Please give an exact transcription of the lines below, from the one that contains "Like the tweet" to the very last, with no other lines.

──────── Task data

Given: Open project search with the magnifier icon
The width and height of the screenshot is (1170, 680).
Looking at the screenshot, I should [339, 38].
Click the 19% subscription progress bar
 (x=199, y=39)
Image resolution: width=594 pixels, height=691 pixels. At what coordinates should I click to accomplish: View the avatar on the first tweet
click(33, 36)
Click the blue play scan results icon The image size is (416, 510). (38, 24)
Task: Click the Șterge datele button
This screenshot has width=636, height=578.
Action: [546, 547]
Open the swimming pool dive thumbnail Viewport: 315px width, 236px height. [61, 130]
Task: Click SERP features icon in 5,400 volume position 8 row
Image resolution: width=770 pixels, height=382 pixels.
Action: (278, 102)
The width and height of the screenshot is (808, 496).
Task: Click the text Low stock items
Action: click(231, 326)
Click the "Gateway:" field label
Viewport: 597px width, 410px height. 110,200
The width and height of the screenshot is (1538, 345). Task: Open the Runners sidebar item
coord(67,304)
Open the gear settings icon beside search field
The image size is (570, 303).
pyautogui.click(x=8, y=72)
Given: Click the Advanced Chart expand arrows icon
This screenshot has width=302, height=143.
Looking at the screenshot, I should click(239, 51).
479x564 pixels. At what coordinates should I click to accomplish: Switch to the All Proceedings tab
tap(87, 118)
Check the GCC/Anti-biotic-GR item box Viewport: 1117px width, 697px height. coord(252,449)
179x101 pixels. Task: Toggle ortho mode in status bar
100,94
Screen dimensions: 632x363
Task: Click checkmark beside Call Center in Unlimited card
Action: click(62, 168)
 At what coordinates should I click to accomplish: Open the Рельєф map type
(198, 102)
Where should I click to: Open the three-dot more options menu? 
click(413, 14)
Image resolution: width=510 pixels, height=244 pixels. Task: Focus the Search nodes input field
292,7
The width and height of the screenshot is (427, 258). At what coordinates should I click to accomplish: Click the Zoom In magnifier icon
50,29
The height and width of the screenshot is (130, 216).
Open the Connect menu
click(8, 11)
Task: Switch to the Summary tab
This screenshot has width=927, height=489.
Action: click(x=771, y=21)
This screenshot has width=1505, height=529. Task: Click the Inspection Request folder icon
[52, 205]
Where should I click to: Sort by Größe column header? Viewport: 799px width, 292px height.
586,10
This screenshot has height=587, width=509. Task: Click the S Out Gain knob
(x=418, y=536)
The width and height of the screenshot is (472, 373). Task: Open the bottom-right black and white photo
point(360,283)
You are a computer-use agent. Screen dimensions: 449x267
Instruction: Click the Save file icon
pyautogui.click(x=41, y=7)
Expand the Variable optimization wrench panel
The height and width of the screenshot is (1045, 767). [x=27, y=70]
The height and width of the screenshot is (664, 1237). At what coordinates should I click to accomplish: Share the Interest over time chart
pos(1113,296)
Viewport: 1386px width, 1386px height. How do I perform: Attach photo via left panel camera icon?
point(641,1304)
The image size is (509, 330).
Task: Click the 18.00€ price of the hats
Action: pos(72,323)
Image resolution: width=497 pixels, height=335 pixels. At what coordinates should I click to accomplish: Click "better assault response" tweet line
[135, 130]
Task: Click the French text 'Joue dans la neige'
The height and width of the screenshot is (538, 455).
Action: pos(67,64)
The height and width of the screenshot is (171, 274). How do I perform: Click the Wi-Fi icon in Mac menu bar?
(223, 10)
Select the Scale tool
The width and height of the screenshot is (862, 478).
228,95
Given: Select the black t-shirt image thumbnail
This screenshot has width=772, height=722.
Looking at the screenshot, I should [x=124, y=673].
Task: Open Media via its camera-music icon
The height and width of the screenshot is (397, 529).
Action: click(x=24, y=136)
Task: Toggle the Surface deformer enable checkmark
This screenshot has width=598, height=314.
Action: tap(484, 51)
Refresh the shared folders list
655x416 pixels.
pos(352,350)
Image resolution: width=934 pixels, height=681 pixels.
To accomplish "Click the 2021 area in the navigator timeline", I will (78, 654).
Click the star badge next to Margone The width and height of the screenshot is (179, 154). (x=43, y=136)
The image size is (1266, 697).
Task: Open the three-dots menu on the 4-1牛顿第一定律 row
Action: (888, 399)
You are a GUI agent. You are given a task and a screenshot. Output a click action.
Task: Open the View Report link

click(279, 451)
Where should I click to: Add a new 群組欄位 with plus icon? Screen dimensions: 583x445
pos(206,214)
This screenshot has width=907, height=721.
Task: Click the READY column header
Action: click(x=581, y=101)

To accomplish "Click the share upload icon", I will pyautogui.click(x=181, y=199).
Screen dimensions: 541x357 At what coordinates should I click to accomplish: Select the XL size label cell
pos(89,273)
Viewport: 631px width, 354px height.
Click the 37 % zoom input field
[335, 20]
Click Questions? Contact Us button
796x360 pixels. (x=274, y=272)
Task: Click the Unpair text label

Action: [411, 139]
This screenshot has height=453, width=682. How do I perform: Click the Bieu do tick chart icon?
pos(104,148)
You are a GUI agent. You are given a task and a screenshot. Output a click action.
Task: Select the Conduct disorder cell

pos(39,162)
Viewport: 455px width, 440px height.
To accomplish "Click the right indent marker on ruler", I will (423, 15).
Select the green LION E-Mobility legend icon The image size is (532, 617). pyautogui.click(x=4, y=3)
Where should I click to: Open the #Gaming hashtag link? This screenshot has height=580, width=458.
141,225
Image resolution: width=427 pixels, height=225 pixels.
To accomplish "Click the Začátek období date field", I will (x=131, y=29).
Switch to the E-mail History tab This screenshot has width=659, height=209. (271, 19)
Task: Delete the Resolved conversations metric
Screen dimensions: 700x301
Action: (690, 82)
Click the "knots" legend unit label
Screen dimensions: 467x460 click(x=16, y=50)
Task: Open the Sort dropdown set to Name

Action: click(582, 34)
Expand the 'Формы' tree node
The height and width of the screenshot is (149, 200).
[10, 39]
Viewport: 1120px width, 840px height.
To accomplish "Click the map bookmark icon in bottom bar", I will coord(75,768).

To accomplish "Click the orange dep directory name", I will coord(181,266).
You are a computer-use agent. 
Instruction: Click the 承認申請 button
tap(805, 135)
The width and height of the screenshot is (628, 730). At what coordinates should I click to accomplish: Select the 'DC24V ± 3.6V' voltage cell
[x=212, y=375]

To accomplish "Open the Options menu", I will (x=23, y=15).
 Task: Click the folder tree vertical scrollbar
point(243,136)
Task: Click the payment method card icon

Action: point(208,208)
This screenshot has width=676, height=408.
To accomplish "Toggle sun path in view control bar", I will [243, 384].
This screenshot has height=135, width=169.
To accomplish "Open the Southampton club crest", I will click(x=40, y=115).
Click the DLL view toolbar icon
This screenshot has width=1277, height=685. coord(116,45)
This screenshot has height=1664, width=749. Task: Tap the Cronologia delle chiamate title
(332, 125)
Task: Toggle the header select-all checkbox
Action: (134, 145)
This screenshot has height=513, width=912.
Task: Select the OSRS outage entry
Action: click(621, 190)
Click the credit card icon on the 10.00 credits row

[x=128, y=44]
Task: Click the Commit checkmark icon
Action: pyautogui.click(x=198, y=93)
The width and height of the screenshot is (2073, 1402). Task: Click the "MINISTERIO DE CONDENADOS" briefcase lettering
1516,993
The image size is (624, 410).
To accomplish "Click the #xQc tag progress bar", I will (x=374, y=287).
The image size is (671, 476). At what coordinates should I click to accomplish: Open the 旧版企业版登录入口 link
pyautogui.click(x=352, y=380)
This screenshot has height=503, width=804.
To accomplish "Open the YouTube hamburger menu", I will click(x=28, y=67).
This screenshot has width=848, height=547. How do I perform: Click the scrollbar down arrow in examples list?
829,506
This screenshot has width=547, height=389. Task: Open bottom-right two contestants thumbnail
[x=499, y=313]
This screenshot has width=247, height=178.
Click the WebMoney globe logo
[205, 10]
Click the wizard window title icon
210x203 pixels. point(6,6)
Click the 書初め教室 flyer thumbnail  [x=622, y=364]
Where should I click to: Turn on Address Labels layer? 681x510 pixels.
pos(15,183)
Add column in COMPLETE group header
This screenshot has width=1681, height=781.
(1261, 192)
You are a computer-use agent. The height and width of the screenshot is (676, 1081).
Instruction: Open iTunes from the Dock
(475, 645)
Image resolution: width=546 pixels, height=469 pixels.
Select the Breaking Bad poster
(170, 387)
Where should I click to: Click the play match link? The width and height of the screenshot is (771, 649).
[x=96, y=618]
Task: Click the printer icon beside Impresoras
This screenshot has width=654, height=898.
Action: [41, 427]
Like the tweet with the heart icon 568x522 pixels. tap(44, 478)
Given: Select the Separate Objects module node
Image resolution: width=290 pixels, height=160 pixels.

────────────────

Response
Like the tweet with the heart icon 568x522 pixels. tap(44, 478)
Given: Select the Separate Objects module node
Image resolution: width=290 pixels, height=160 pixels.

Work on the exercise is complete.